Celebrated filmmaker Alan Gilsenan writes for Culture about his latest project, ULYSSES | FILM, an eighteen-part experimental film series created for MOLI: Museum Of Irish Literature and available online (one each day) from Saturday May 30th until Bloomsday, June 16th.

Sometimes, things begin in the strangest of places.

ULYSSES | FILM – our filmic response to James Joyce's iconic Dublin tome – had its beginnings on the beautiful island of Florianopolis, in the Brazilian State of Santa Catarina. I was there at the invitation of Irish Studies dynamo Beat-riz Kopschitz Bastos, later to be a great friend and supporter of the film. After a screening of my experimental film A Vision: A Life of WB Yeats, a thought emerged between the esteemed An-glo-Irish scholar Prof. Margaret Kelleher and the genial Irish Ambassador to Brazil, Brian Glynn, that I might make similarly experimental film in response to the work of James Joyce.

The idea was tantalising for many reasons, naturally, but particularly because James Joyce was the one writer of the great holy trinity of Irish literature – Yeats, Beckett and Joyce - that I was least drawn to. I could admire and respect him, undoubtedly, but somehow he just didn't quite float my boat. It was an emotional thing, an irrational impulse. And clearly, I understood, this was my loss not his.

So when the film was graciously commissioned by MOLI, the Museum of Literature Ireland - an act of faith for which I am eternally grateful – I relished the opportunity to dive deep into James Joyce's wondrous world and wild imaginings.

Joyce's Ulysses has a forbidding ring to it. Unreadable, or so the cliche goes. But it's not. It is everything they suggest and more. A creative whirlpool that sucks you in. A joy and a wonder to behold. And don’t be put off by all those garden party antics and the ersatz amateur dramatics of the Bloomsday celebrations.

Early in the process, and before the old Newman House on St Stephen’s Green became the elegant architectural and cultural delight that today is MOLI, I went to visit the original building. In the musty, deserted Aula Maxima - where Joyce would have once sat his exams - I stood and imagined that I could sense the ghosts of its past. Outside the assembly hall’s high Georgian windows stands an old ash tree where Joyce was photographed on his graduation from University College Dublin in 1902. I took out my camera, trying to capture it all somehow, before it all disappeared. Or was reinvented anew.

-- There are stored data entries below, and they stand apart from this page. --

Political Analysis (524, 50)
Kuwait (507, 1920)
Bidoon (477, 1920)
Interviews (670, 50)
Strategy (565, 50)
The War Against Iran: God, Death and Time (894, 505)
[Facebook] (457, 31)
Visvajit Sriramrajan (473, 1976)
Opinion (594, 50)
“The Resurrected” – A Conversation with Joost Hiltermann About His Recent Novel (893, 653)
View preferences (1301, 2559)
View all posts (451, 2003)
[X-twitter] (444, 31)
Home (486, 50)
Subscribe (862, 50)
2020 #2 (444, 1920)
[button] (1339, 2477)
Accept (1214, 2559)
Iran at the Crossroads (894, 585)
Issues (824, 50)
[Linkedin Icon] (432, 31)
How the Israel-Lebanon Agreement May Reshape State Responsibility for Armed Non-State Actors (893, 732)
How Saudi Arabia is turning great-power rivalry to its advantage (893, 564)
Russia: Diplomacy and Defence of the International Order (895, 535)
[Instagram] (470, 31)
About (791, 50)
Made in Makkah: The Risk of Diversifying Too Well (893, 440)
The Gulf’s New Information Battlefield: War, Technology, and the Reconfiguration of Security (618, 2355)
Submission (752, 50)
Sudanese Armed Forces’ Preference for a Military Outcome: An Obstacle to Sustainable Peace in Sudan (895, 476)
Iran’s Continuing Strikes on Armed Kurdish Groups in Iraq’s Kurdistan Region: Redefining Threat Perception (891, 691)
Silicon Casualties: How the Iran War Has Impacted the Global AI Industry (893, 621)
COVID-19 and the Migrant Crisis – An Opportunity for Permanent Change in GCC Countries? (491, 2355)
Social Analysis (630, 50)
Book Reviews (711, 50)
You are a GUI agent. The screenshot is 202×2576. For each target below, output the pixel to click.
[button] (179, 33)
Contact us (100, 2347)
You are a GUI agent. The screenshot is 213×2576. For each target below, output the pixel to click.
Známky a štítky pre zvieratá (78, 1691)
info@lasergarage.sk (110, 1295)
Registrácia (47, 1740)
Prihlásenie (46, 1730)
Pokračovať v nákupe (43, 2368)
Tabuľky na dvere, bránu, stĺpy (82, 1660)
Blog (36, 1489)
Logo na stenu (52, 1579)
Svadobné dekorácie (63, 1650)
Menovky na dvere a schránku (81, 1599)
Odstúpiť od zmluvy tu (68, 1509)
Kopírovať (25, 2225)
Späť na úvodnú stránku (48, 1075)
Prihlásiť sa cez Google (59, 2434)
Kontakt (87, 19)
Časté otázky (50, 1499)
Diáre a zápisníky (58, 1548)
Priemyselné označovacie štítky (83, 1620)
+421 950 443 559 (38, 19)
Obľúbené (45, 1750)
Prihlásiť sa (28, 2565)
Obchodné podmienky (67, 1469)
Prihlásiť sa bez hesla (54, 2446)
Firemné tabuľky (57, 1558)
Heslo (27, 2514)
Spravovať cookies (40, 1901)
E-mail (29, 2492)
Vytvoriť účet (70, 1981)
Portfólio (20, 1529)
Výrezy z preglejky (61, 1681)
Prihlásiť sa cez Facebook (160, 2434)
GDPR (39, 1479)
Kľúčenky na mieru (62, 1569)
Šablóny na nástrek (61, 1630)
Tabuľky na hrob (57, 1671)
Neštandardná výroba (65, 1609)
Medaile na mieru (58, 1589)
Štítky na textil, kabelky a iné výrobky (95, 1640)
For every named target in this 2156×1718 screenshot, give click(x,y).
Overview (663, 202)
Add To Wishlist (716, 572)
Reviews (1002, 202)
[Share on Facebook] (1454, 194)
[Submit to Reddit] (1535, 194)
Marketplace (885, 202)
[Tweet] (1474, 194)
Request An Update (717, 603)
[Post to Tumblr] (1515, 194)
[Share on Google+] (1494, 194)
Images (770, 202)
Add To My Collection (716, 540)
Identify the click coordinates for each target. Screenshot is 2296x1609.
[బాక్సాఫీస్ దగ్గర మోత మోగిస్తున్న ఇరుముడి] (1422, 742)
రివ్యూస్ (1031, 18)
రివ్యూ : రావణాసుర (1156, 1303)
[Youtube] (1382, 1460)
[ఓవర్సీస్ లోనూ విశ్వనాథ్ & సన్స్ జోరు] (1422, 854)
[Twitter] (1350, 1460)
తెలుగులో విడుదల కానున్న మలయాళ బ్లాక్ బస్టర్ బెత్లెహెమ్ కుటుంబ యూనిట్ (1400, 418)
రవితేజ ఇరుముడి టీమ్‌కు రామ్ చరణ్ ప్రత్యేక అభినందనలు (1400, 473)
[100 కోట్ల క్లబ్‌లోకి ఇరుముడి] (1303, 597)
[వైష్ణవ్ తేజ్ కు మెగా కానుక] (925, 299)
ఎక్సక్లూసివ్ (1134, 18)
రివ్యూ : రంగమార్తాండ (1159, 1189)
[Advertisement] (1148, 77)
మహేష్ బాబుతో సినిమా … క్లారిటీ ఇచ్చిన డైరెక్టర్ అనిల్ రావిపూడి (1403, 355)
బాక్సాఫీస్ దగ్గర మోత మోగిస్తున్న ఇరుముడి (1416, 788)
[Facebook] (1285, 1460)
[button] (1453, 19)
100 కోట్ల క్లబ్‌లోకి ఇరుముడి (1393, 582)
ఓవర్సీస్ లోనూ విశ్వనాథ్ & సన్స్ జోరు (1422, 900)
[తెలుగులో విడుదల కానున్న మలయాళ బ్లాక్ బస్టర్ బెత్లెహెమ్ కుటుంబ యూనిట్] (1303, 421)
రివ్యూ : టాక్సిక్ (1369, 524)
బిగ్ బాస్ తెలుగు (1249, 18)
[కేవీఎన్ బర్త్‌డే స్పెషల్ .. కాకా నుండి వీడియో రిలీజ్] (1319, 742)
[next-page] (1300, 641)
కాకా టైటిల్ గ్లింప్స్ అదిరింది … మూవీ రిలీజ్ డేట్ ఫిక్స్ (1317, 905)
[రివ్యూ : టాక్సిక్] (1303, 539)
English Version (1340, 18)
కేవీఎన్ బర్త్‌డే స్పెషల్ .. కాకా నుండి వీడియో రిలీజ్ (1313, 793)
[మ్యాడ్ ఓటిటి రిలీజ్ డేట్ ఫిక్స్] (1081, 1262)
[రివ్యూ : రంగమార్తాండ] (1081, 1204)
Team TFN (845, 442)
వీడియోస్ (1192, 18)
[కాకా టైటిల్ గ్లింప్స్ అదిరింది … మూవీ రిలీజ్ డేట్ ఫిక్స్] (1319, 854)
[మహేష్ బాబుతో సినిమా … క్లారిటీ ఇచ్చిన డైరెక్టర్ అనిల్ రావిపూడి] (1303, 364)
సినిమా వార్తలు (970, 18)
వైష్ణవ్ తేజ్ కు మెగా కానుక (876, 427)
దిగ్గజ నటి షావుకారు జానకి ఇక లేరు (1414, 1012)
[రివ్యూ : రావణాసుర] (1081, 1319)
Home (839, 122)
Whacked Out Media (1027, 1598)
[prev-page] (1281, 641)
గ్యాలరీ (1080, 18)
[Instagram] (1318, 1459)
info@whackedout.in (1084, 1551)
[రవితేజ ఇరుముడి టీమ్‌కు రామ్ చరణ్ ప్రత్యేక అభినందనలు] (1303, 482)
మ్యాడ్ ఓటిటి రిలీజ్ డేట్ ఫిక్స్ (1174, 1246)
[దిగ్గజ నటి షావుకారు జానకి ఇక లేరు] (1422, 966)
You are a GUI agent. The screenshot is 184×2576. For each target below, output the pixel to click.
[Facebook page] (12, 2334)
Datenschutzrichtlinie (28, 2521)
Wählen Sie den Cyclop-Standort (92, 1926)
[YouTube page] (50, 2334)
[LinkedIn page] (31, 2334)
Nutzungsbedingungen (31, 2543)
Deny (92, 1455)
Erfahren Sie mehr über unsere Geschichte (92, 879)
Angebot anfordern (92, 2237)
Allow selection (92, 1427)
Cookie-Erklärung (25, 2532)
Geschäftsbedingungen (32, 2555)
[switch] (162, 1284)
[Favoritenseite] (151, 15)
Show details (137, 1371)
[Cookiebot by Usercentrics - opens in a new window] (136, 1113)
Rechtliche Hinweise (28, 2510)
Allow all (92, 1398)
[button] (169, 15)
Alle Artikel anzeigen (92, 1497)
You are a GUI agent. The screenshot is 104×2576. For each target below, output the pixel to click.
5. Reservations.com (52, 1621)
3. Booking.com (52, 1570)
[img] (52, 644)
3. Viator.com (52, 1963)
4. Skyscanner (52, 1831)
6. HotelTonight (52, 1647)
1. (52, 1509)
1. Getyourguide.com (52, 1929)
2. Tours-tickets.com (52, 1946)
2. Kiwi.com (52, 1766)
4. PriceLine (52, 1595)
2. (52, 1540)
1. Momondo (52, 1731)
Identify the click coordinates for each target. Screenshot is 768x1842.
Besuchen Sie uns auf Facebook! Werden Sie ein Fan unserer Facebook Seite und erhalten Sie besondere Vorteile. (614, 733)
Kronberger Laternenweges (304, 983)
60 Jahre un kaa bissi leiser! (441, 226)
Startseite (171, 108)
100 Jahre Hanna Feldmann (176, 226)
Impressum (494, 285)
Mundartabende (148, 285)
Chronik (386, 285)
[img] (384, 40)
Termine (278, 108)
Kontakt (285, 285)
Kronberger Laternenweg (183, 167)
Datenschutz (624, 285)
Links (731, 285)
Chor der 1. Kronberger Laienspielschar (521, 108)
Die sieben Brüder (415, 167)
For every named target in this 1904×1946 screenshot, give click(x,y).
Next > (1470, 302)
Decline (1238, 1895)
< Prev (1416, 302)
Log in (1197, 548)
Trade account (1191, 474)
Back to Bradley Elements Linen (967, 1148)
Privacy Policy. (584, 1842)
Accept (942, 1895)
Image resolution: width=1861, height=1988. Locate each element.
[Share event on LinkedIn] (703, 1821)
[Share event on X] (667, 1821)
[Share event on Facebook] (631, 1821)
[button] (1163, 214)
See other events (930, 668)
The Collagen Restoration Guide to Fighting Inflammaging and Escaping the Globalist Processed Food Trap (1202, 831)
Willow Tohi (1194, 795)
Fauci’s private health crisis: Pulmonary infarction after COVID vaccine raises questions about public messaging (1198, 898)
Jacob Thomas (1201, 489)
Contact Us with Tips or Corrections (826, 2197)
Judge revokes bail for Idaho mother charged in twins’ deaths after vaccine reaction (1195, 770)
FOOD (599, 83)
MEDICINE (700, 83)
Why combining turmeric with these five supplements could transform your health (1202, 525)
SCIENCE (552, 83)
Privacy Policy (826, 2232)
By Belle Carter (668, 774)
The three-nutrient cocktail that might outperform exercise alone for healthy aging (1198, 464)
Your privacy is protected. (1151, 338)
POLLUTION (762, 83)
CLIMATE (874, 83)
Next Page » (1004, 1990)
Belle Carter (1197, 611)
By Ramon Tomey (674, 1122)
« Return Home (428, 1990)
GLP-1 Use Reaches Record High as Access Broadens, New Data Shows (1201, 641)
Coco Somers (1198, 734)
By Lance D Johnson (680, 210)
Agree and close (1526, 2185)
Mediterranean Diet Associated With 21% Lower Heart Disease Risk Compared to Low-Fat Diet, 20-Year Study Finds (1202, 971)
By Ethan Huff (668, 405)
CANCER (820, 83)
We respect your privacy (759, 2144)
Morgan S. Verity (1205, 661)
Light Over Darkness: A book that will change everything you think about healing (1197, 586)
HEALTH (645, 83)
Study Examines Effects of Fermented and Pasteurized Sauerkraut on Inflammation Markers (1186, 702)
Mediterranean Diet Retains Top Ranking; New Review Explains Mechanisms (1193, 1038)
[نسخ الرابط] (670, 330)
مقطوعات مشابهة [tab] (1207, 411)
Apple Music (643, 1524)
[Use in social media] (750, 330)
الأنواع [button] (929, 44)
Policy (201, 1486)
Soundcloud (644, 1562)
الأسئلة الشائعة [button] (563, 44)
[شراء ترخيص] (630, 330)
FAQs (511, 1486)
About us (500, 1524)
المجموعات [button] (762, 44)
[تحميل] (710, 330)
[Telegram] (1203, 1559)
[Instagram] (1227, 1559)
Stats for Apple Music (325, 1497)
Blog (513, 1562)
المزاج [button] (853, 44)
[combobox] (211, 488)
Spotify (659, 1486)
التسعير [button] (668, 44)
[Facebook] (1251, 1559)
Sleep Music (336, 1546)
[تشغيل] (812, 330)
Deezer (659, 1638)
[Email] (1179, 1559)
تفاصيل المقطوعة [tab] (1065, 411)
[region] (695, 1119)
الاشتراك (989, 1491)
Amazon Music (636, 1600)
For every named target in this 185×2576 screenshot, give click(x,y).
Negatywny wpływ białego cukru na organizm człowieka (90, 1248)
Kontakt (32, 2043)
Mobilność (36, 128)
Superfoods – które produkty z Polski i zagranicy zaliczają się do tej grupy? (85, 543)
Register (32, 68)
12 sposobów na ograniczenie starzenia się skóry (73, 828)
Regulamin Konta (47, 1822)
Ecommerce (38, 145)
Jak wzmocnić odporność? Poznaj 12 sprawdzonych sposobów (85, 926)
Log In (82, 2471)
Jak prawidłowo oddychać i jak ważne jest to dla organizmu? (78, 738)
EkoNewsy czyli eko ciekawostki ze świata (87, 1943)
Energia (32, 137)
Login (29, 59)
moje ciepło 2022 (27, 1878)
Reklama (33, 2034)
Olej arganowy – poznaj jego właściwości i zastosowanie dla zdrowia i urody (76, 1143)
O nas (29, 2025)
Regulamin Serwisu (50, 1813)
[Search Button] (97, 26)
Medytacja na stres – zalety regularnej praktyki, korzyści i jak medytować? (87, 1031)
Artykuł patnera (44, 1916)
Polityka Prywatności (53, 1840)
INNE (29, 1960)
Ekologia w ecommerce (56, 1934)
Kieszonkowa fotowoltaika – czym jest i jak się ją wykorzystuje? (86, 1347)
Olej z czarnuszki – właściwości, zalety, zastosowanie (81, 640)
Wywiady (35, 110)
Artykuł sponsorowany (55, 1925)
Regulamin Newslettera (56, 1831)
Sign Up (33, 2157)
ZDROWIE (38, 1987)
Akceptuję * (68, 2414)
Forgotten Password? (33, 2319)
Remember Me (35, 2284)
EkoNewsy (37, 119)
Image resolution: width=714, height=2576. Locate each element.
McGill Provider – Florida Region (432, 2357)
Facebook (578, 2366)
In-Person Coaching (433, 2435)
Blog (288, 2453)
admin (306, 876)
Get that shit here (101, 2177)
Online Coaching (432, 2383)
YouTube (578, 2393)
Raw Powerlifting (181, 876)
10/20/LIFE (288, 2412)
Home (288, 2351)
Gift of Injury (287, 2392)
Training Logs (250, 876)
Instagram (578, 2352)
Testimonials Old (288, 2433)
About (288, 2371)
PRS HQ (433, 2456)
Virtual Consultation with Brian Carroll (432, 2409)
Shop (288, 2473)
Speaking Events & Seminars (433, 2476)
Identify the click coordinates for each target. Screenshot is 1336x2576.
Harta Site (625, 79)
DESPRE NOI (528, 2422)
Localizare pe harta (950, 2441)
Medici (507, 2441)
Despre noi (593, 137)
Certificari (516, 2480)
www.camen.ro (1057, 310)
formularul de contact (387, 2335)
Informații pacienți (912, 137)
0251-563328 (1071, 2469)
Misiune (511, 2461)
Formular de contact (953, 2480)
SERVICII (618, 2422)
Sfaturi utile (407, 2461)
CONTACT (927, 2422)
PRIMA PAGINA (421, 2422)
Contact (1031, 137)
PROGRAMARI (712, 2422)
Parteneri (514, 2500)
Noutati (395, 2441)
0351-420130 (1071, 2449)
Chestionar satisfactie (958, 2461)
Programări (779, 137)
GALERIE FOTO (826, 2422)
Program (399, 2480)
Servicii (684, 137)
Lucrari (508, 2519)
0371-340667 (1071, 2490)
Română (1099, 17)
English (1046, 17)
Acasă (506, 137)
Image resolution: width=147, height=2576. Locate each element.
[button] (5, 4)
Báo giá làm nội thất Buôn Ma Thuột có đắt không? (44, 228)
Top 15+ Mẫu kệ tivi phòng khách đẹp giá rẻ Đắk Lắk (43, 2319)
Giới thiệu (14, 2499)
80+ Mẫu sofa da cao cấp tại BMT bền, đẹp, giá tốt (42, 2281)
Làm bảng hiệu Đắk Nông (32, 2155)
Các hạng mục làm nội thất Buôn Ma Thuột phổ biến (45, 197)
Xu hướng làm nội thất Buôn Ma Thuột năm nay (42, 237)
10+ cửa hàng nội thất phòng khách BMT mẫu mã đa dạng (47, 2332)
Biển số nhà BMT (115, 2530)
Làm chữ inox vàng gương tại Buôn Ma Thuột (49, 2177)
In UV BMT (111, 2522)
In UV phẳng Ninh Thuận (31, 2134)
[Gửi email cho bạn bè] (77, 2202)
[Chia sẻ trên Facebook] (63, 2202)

Later, I took my camera and travelled to see the original Ulysses manuscripts and notebooks at the University of Buffalo and the famous Rosenbach Library in Philadelphia. I held Joyce’s cane in my hand, looked through his thick spectacles. Surveyed the visual relics. the sacred icons. Poured over the old photographs. I went to Trieste and Zurich too. "Looking for James Joyce’s Grave" - as Belfast songster Andy White had it - walking up the steep city hill at dawn. I was looking for ghosts here too, it seemed. Looking for clues. For a way in.

Which led me back again to Dublin. I walked the streets again during the "magic hours" of dawn and dusk. In their spectral footsteps. Tracing the secret geographies of the book from Sandycove to Eccles Street, from Glasnevin to Sandymount Strand. Bloom and Stephen. And then I went back to the book. Read it again. And again.

ULYSSES | FILM is not - in any sense - a film of the book nor a visual illustration of the novel. Rather it hopes to be a small creative echo of Joyce’s work and life, a provocative and imaginative 'reading’ of the novel.

Filmmaker Alan Gilsenan

Experimental in approach and semi-abstract in style, this film is intended to be a cinematic and personal interpretation of the book. The hope is that it should also act as a doorway into the work, an invitation to read or re-visit this seminal work of literature. A novel that is endlessly revealing itself and the unending universe around us. A book of its time but outside time. A magical book that seems ever-changing, a map of undiscovered places awaiting our discovery.

The eighteen episodes of Yellow Asylum Films’ ULYSSES | FILM be available online (one each day) at moli.ie from Saturday May 30th until Bloomsday, June 16th, when the entire film will be available for a week - tune in here for daily episodes. The film will be on permanent display in MOLI when it re-opens following the lifting of government restrictions.